Hitmetrix - User behavior analytics & recording

Are You Integrated?

We live in an age of integrated on/offline marketing contact strategies. New technologies and abundant data—both in terms of availability and accessibility (Big Data)—are influencing our direct marketing campaign approaches, especially their design, development, and deployment.

Before the recent rise of digital marketing, personalized URLs (PURLs) played a major role in garnering potential responders’ curiosity, piquing interest simply by incorporating their name in a URL (“They made a web site for me? I must be important. I better check it out!”). Incorporating PURLs in direct mail pieces offered a superior response channel over the alternative route of driving responders to a marketer’s generic website. This approach also allowed marketers to deliver more relevant content based on what they already knew about the recipient. From a prospecting angle, it afforded two additional opportunities. First, it allowed marketers to capture the individual as a lead and “own” the name, an important factor when renting lists. Second, the technique provided insights as to recipients’ interests and levels of engagement based on the information viewed or provided.

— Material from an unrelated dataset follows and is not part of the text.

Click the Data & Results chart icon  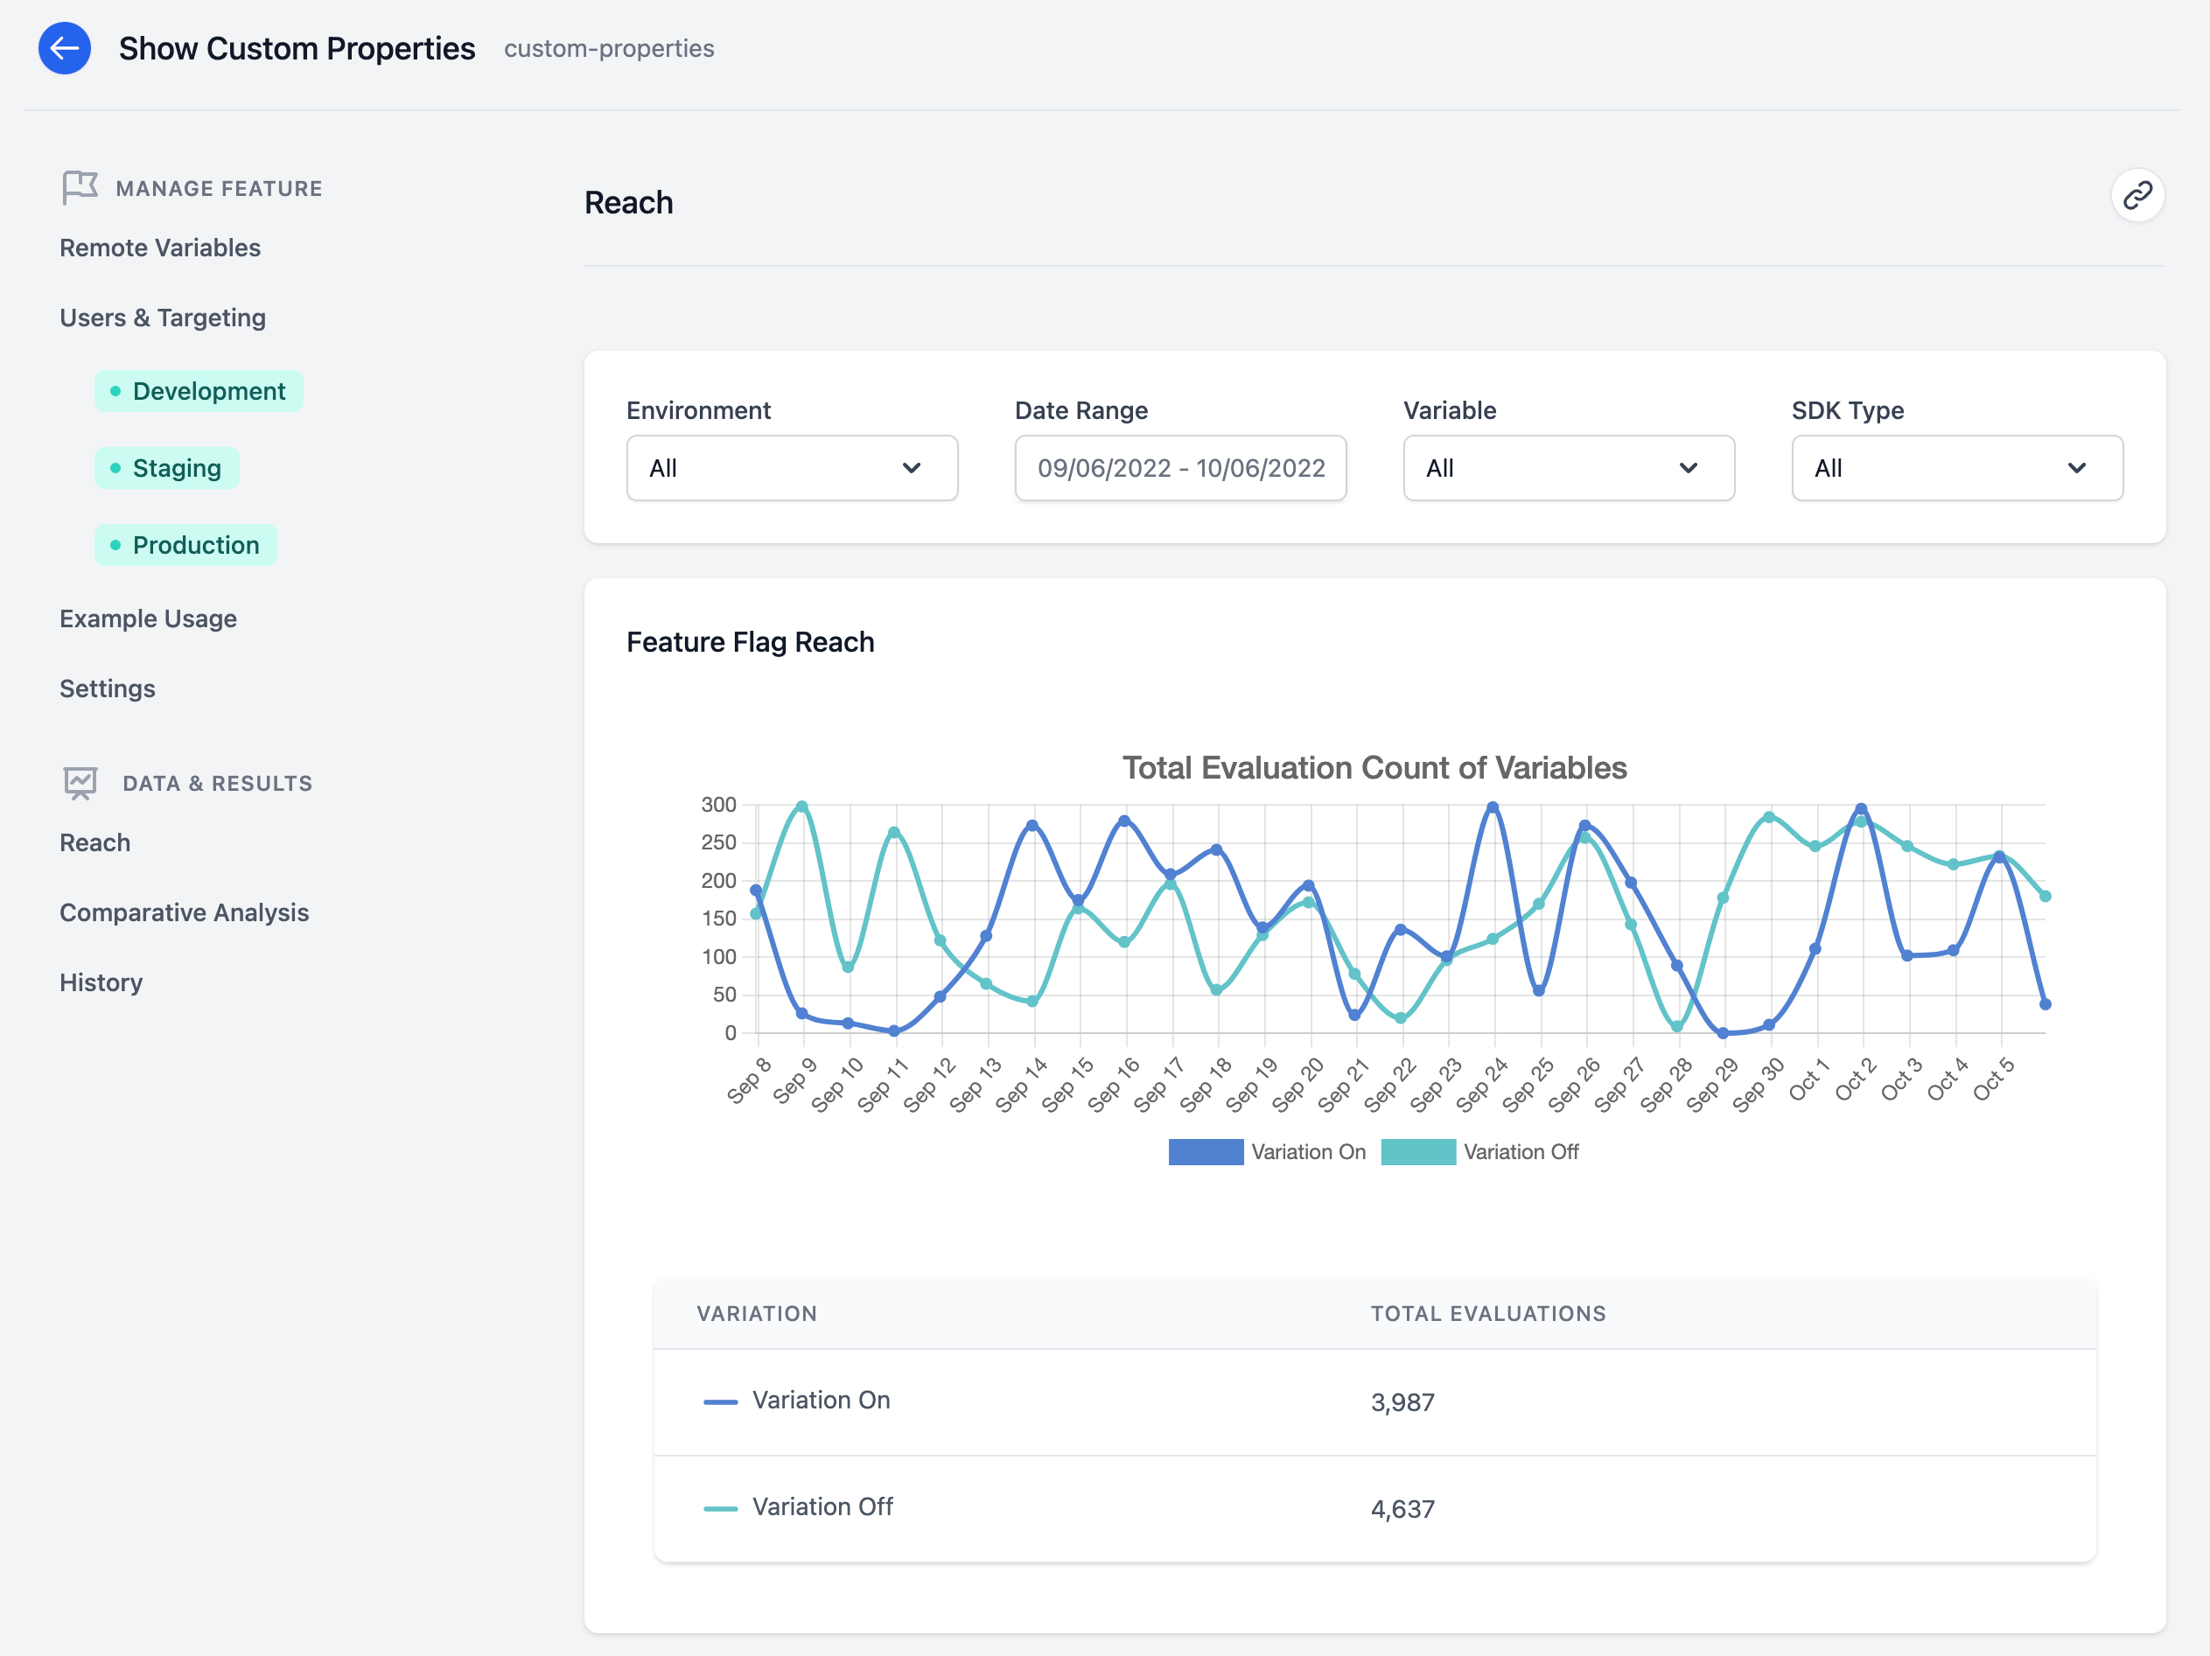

With digital marketing, there no longer is a need to rely on a “URL mind hack” to encourage viewers to follow a Web link. A relevant message and offer are sufficient. Does this mean PURLs are no longer important in the response channel mix? Well, the idea of appealing to a recipient’s vanity may be outmoded. However, the overall trend of delivering personalized content remains vital, whether deployed as a PURL, a microsite, or as part of a site engagement strategy through tracking mechanisms.

Here are three key considerations to remember to elicit the best response rates and then leverage the insights gained:

1. Customer Relationship Management (CRM) integration. Often, many PURL, microsite, landing page, and email platforms operate independently of core CRM systems. Think of them as individual data silos—you have to extract, transform, and load data from them into your own system. This reality often makes timely follow-up impossible. However, many CRM platforms now support data access through the use of behind-the-scenes Web service calls, allowing for immediate or near-time transfer of visitor behavior information. It is worthwhile to investigate if your platforms support such data exchange, especially if you’ve implemented strategies for abandoned shopping carts or other cases where timely visitor reengagement is key.

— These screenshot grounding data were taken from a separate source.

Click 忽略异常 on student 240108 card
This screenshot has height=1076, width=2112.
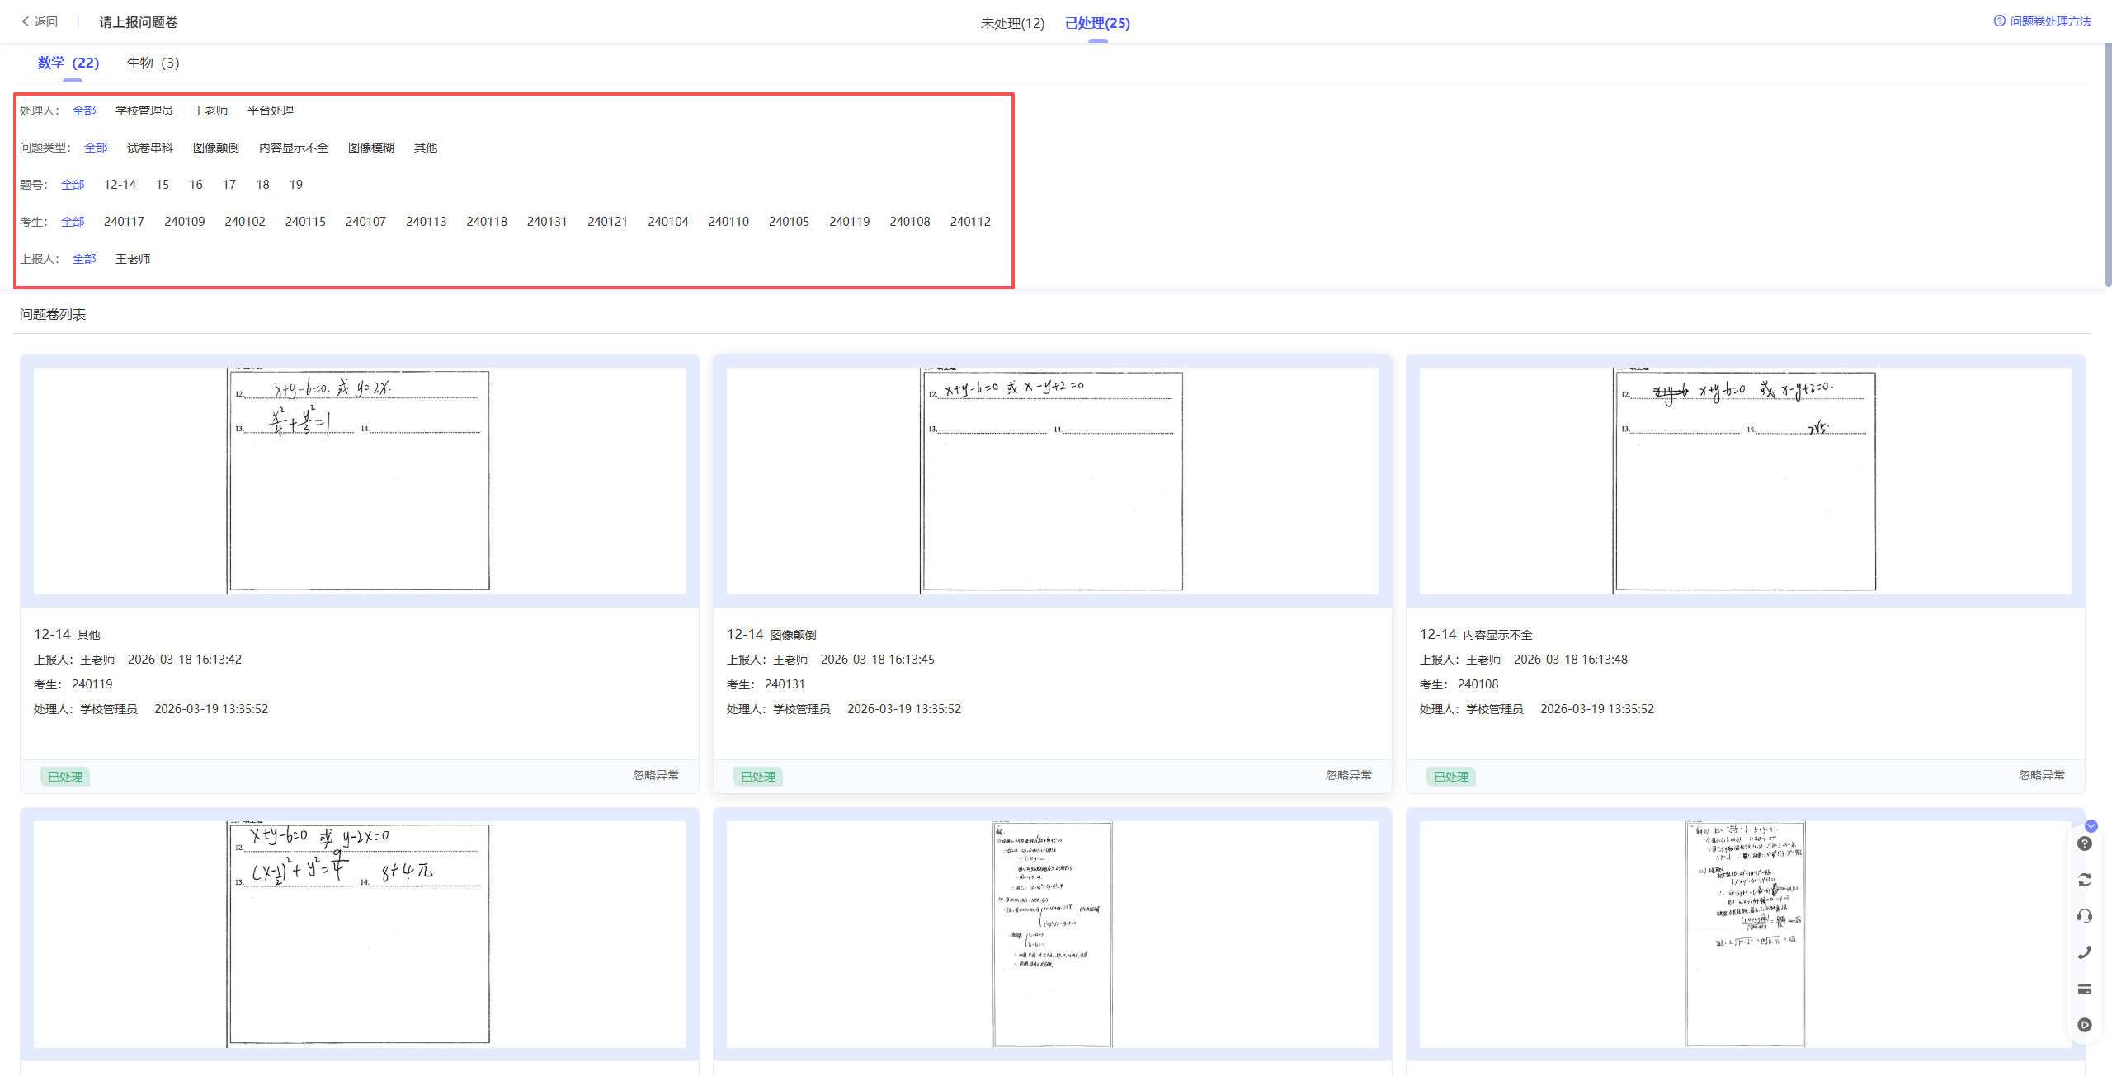tap(2041, 775)
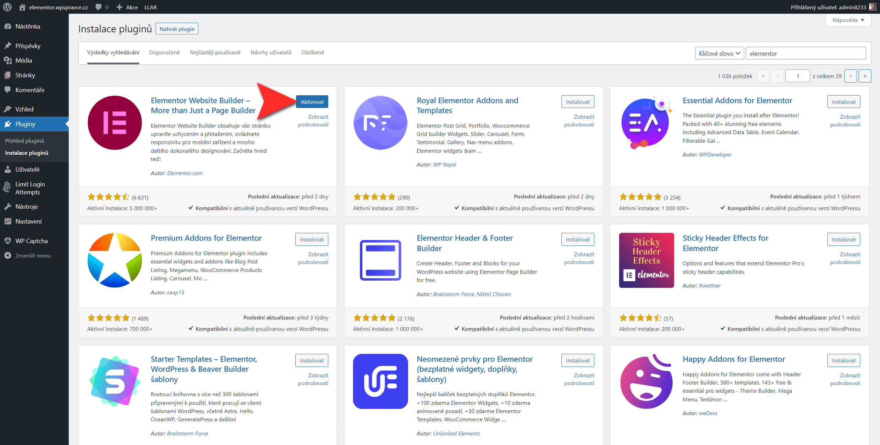This screenshot has height=445, width=880.
Task: Open the Klíčové slovo search type dropdown
Action: (719, 53)
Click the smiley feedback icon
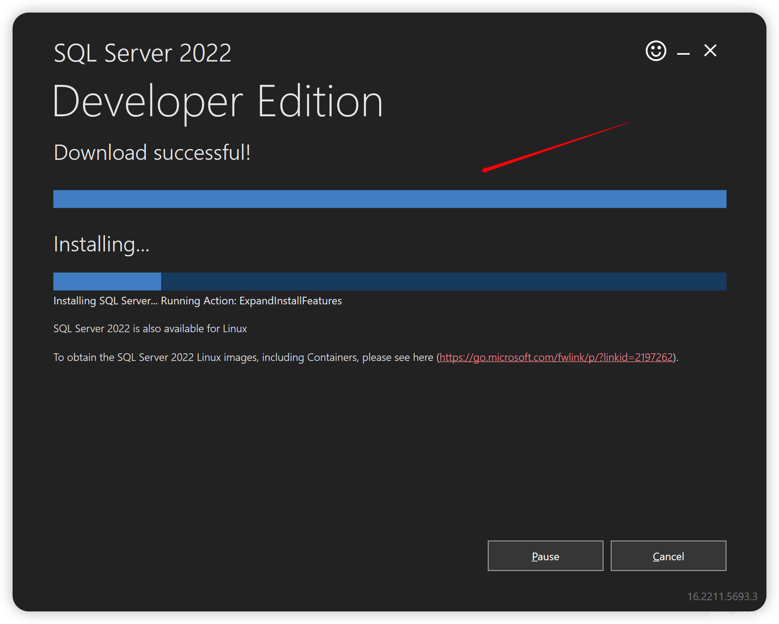Viewport: 779px width, 624px height. [x=656, y=51]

2. Device optimization. Depending on the audience, 80% or more of your visitors may engage their email, personalized site, and other digital media through a non-desktop-based system. It’s important to understand how they’re accessing your site, and website analytical tools simplify such tracking and identification. As with your main website, you should integrate these tools with all online content, ensuring that you can segment and drill down into each delivery area (rather than just including the information in your main reporting dashboard).

Until recently, implementing a separate site was the only way to serve up content optimized for mobile devices/tablets, making cross-site content management difficult. Today, several dozen content management systems facilitate responsive design, which reflows page layout automatically based on device resolution and orientation. See if the third-party hosting your PURLs or microsites can support this adaptive technology to maximize visitors. The same concept also applies to your email platform.

3. Data enhancement, content personalization and engagement strategy. Information collected from visitors is not the only way to discern their behaviors and motivations. Today’s successful e-tailers append additional demographic and behavioral information real-time or on a regular basis. Such insights enable the creation of more relevant content and better optimized offers, yielding higher engagement, and conversion rates. With the abundance and accessibility of data, there literally is no excuse to maintain a single view of what you think your customers looks like. You have the ability to know what they look like individually. Apply this knowledge throughout all outbound and inbound channels by crafting generic profiles into which you can segment all of your prospects and customers. Then, personalize communications, including images and messaging, based on their individual attributes. Several existing systems allow marketers to create preset business rules to optimize content and automatically deploy campaigns based on preset triggers, eliminating the need to create and deploy follow-up communications manually.

While PURL usage in direct mail campaigns is primarily geared toward delivering personalized content, the concepts and advice discussed here apply to any digital platform where it is desirable to display or collect information relevant to your audience. If you cannot access this information through your CRM system, you are not optimizing your contact timing, relevance, and offer.

Joe Leger is vice president, data and analytics, for DirectMail.com.